DATA FOR REVIEW:
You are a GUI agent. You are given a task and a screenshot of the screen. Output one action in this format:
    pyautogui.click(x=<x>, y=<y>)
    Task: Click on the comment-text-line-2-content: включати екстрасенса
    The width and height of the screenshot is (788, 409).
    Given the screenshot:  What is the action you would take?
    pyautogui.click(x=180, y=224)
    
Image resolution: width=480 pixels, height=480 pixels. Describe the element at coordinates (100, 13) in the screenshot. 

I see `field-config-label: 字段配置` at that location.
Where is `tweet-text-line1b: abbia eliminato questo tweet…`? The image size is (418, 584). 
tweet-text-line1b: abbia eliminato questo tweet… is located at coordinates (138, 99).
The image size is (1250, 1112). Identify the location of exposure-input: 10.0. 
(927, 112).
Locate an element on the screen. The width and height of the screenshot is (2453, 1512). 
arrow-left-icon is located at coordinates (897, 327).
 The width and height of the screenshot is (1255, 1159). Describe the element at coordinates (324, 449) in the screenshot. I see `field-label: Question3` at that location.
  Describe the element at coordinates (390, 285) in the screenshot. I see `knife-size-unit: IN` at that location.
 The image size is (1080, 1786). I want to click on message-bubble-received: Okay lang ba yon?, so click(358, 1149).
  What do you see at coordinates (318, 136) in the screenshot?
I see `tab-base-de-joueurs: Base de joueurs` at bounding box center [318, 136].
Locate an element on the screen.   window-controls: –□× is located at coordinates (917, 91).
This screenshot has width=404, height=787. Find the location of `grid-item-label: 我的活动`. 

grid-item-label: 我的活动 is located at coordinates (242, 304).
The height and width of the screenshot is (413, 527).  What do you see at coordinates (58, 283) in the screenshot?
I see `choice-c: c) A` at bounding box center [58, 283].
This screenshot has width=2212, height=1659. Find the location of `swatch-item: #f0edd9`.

YOUR GOAL: Please quote the material word for word, starting at its very first line and ending at the line that contains "(927, 112).", with both ends included.

RESULT OF THE TASK:
You are a GUI agent. You are given a task and a screenshot of the screen. Output one action in this format:
    pyautogui.click(x=<x>, y=<y>)
    Task: Click on the comment-text-line-2-content: включати екстрасенса
    The width and height of the screenshot is (788, 409).
    Given the screenshot:  What is the action you would take?
    pyautogui.click(x=180, y=224)
    
Image resolution: width=480 pixels, height=480 pixels. Describe the element at coordinates (100, 13) in the screenshot. 

I see `field-config-label: 字段配置` at that location.
Where is `tweet-text-line1b: abbia eliminato questo tweet…`? The image size is (418, 584). 
tweet-text-line1b: abbia eliminato questo tweet… is located at coordinates (138, 99).
The image size is (1250, 1112). Identify the location of exposure-input: 10.0. 
(927, 112).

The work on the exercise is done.